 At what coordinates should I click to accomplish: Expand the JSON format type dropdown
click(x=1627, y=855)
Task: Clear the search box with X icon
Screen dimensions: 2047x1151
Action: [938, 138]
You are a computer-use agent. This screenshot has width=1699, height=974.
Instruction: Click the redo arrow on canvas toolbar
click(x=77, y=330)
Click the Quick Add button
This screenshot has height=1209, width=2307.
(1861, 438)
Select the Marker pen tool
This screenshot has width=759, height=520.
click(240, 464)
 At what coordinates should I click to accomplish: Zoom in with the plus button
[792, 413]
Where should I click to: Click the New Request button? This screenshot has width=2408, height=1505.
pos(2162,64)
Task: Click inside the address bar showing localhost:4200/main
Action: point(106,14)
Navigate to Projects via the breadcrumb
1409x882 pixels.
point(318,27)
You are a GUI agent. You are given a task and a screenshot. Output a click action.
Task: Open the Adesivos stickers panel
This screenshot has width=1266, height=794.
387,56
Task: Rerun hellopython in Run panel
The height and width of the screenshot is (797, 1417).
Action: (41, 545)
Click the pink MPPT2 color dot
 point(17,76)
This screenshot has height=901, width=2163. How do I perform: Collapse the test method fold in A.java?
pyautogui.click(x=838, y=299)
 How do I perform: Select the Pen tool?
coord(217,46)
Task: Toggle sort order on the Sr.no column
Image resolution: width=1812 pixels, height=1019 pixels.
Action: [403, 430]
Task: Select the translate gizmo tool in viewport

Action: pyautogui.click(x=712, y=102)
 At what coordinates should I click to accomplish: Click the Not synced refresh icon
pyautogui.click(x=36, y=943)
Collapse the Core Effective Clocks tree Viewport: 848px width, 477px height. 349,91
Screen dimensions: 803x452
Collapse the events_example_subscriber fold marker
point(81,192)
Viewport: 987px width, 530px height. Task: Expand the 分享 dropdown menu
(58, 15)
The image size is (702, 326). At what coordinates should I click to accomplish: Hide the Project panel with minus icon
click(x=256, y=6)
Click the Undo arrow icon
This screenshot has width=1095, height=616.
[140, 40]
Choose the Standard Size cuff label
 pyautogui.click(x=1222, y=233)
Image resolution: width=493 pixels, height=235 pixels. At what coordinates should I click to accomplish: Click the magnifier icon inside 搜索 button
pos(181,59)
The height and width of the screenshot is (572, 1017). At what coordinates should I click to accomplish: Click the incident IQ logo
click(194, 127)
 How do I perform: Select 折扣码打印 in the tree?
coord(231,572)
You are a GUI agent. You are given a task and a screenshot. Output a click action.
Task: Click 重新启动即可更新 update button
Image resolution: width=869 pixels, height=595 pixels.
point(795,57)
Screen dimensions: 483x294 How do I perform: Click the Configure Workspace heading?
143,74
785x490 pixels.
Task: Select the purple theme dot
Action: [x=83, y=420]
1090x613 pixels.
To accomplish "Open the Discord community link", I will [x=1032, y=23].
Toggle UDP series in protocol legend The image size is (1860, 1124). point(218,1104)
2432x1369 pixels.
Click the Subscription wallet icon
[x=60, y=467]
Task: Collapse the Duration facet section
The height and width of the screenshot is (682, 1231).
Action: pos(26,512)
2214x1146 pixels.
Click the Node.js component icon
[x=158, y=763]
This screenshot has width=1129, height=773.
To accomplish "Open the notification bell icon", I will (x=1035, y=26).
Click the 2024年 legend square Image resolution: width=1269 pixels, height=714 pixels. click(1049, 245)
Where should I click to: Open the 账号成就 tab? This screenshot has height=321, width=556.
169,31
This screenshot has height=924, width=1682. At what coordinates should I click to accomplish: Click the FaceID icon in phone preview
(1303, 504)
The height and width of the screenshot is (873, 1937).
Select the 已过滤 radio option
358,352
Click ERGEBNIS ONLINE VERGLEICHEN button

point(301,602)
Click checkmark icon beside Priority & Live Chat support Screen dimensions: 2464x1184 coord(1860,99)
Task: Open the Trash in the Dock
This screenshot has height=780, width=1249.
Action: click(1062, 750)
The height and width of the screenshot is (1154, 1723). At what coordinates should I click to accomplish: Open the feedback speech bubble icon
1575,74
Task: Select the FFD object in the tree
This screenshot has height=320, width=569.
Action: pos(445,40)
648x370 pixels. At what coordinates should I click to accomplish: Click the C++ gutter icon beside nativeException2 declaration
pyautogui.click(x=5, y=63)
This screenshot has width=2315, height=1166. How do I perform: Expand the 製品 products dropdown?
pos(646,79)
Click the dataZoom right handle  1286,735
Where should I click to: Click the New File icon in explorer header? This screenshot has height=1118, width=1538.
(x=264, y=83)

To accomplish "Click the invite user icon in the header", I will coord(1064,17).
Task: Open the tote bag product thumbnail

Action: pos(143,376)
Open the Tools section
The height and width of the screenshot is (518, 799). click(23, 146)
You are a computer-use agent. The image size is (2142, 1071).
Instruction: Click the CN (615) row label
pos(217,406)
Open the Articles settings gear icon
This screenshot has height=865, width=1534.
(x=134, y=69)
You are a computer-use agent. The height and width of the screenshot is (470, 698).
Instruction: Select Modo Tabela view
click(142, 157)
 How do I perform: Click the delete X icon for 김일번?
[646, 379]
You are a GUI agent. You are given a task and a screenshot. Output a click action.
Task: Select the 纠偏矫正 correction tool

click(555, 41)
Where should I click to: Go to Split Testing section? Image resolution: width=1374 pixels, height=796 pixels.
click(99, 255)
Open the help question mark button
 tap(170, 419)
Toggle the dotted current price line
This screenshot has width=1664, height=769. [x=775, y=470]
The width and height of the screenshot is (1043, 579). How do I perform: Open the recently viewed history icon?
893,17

+ + + +

PROBLEM REQUIREMENTS →
Lines holding "will" in the material above are to be reported.

RESPONSE TO THIS TASK →
To accomplish "Open the Discord community link", I will [x=1032, y=23].
To accomplish "Open the notification bell icon", I will (x=1035, y=26).
To accomplish "Click the invite user icon in the header", I will coord(1064,17).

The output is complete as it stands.